◆ Recorded data ◆
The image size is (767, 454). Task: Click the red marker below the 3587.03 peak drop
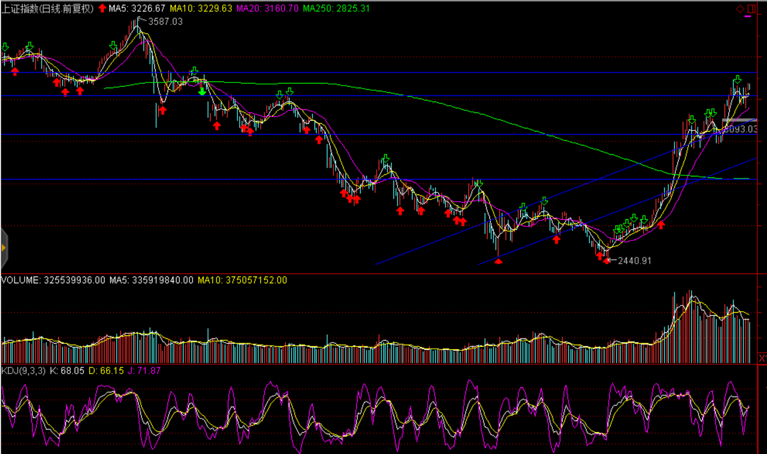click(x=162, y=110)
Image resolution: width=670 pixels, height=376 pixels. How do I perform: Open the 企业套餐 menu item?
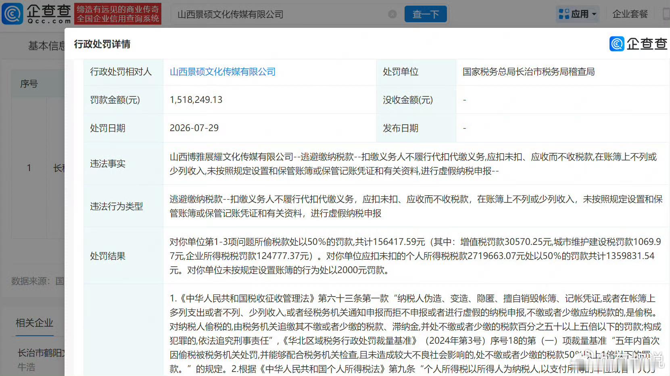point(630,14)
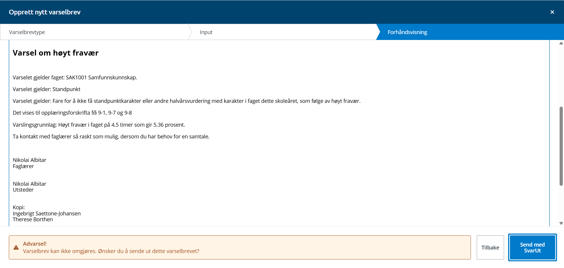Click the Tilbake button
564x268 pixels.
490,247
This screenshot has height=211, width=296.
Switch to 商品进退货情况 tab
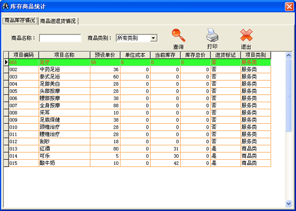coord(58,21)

==

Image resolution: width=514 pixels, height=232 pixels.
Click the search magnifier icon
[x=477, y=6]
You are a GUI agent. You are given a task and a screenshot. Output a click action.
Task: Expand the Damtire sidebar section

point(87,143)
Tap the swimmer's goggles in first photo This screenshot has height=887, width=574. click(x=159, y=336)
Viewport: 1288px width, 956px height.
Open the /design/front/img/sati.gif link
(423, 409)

◆ Activity ◆
Count up the lines of the listing where "This" occurs, and answer with that number only.

◆ Response box ◆
2